Entospletinib in Combination With Induction Chemotherapy in Previously Untreated Acute Myeloid Leukemia: Response and Predictive Significance of HOXA9 and MEIS1 expression.

Purpose Spleen tyrosine kinase (SYK) signaling is a proposed target in acute myeloid leukemia (AML). Sensitivity to SYK inhibition has been linked to HOXA9 and MEIS1 overexpression in preclinical studies.
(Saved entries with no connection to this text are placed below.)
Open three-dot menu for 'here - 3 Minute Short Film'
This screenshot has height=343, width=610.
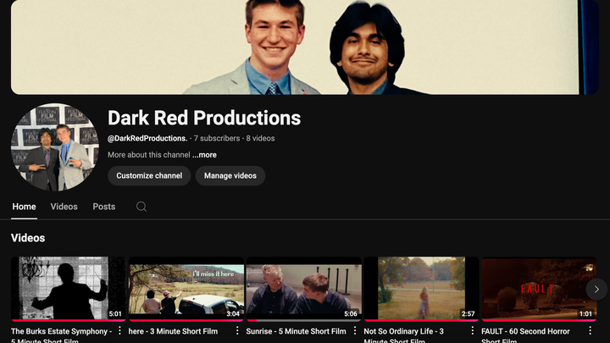(237, 331)
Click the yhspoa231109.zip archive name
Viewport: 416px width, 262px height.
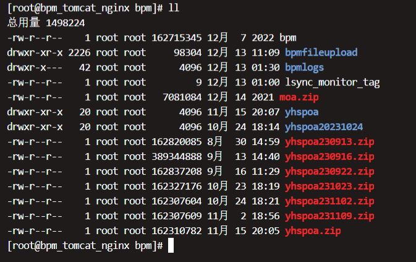pyautogui.click(x=329, y=216)
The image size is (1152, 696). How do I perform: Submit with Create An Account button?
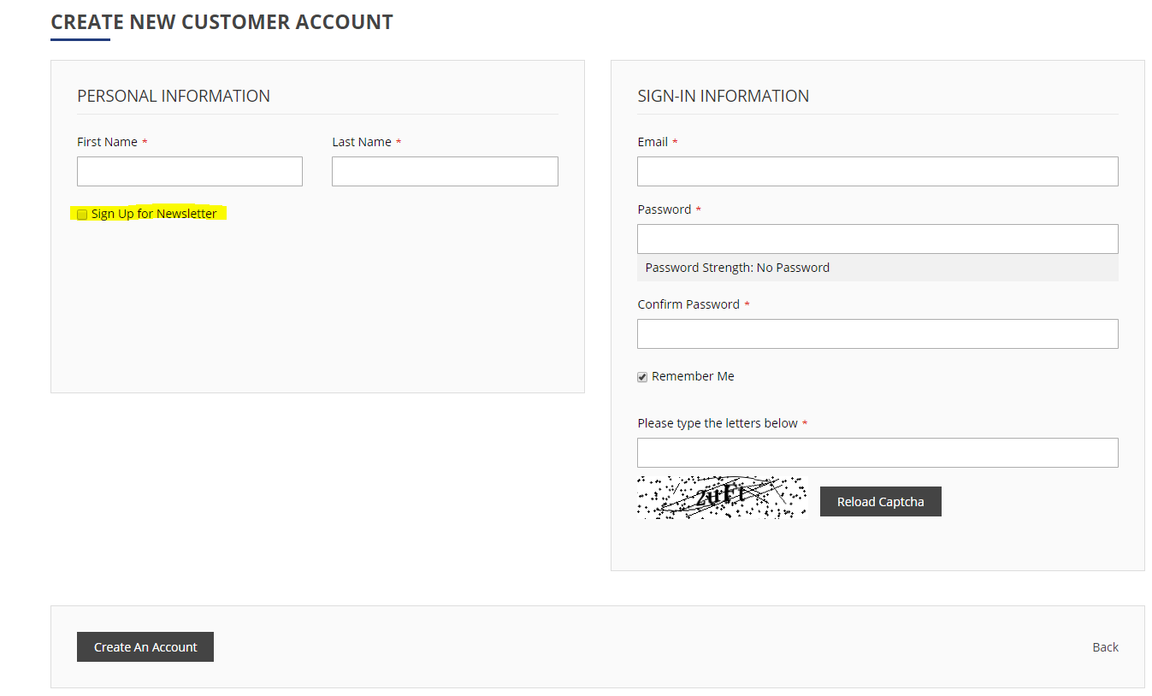(145, 647)
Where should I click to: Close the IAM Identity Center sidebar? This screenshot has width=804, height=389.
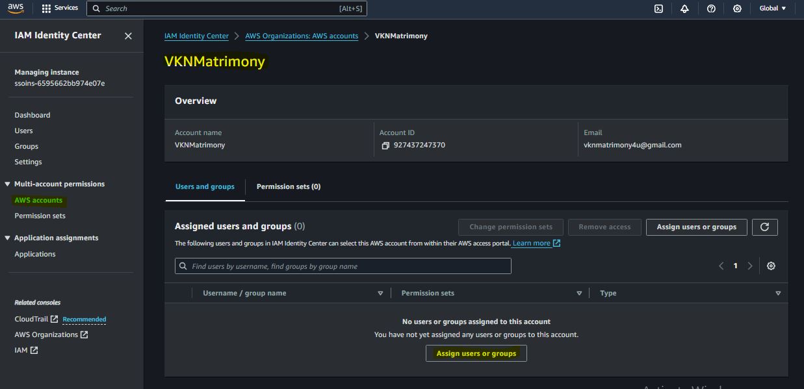coord(128,36)
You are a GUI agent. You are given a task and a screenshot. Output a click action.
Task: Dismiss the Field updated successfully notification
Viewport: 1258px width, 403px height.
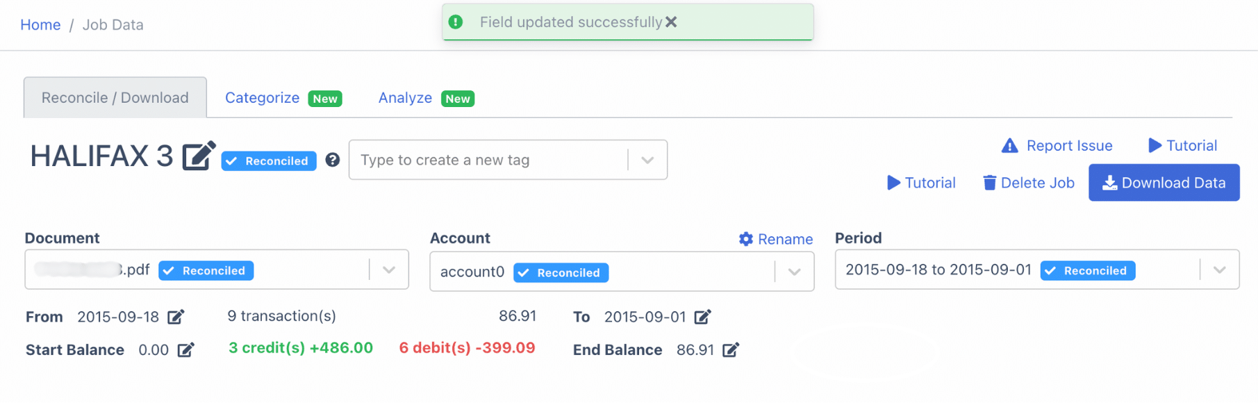671,22
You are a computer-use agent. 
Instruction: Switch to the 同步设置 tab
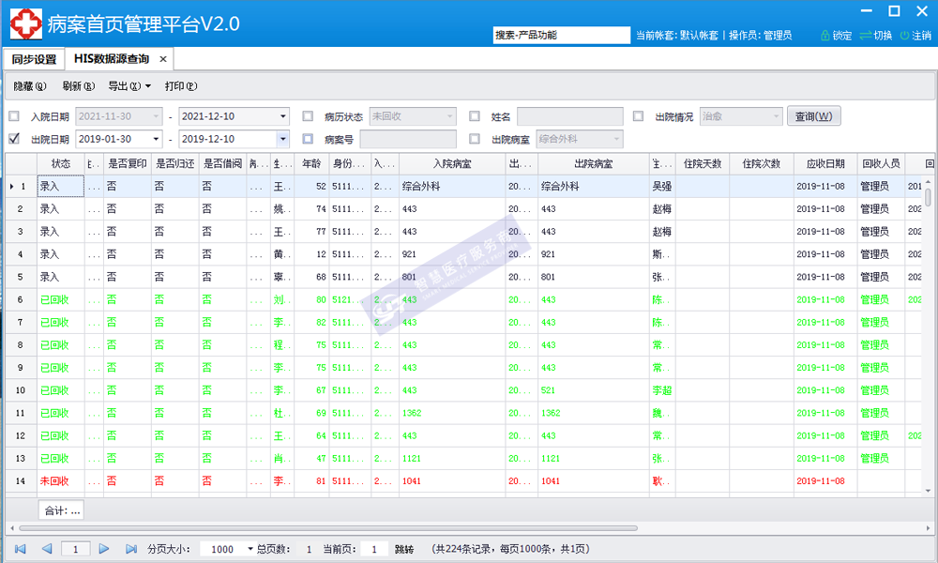(x=34, y=59)
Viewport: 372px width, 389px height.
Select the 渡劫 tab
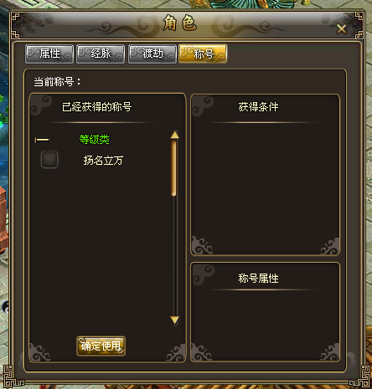click(152, 54)
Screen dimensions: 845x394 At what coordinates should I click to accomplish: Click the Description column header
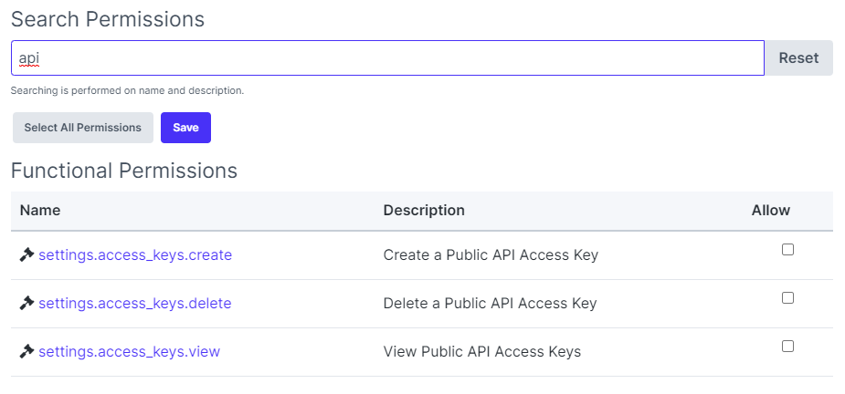click(424, 210)
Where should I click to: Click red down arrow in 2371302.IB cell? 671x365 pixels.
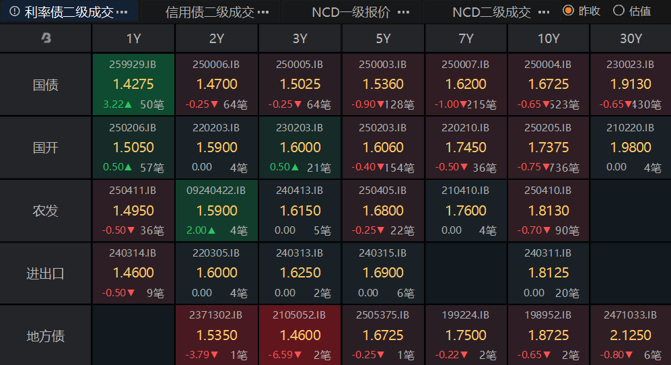[215, 355]
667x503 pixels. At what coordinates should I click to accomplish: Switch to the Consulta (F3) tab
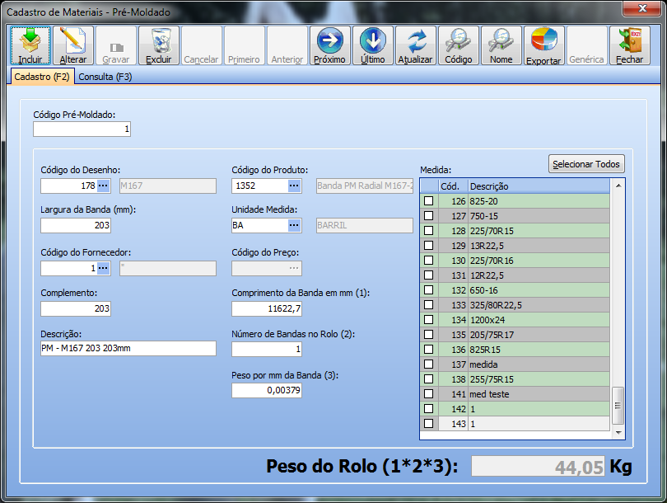105,77
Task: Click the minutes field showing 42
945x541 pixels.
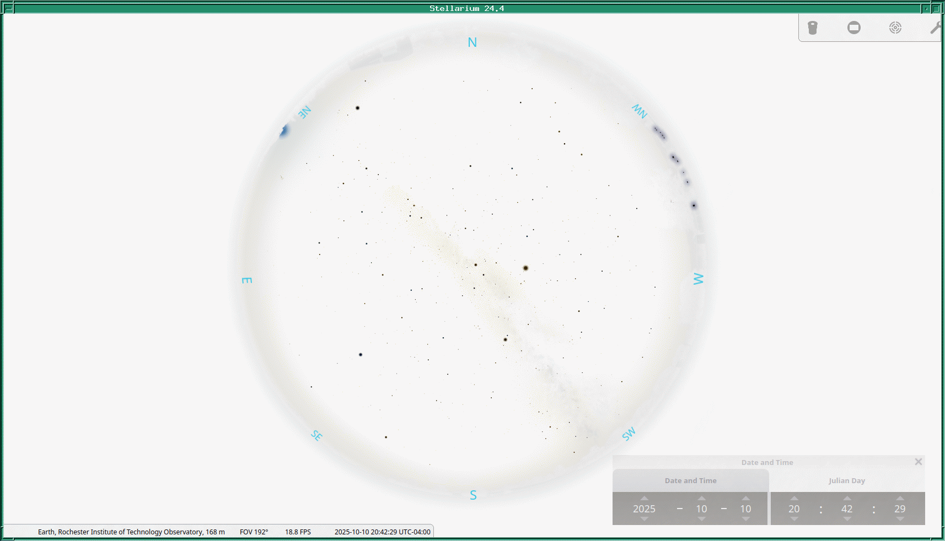Action: 847,508
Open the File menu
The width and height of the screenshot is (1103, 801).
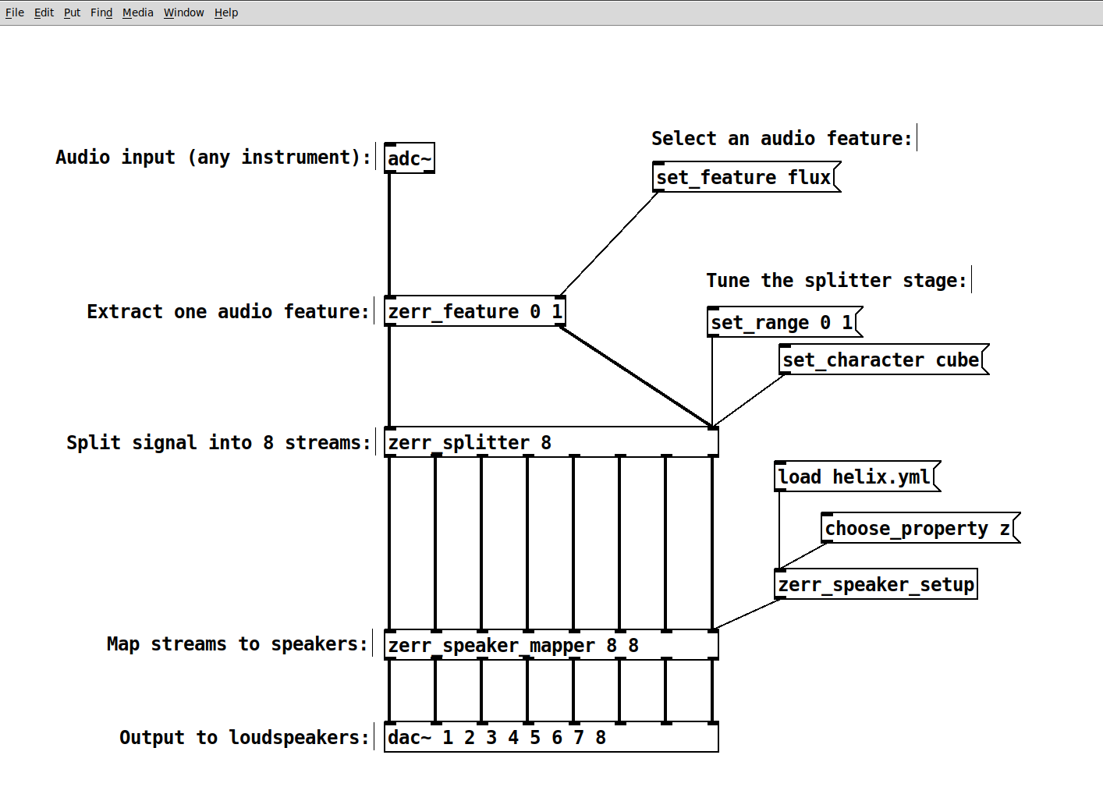(x=15, y=12)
This trial evaluated the safety and efficacy of entospletinib, a selective inhibitor of SYK, in combination with chemotherapy in untreated AML. Methods This was an international multicenter phase 1b/2 study: entospletinib dose escalation (standard 3+3 design between 200 mg and 400 mg BID) + 7+3 (cytarabine + daunorubicin) in phase 1b, and entospletinib dose expansion (400 mg BID) + 7+3 in phase 2. Results Fifty-three patients (n=12 phase 1b, n=41 phase 2) with previously untreated de novo (n=39) or secondary (n=14) AML enrolled (58% male, median age 60 years). The composite complete response with entospletinib + 7+3 was 70%. Patients with baseline HOXA9 and MEIS1 expression higher than the median had improved overall survival compared to patients with below median HOXA9 and MEIS1 expression. Common adverse events were cytopenias, febrile neutropenia, and infection. There were no dose-limiting toxicities. Entospletinib-related skin rash and hyperbilirubinemia were also observed. Conclusion Entosplentib with intensive chemotherapy was well tolerated in AML patients. Improved survival was observed in patients with HOXA9/MEIS1 overexpression, contrasting published data demonstrating poor survival in such patients. A randomized study will be necessary to determine whether entospletinib was a mediator this observation.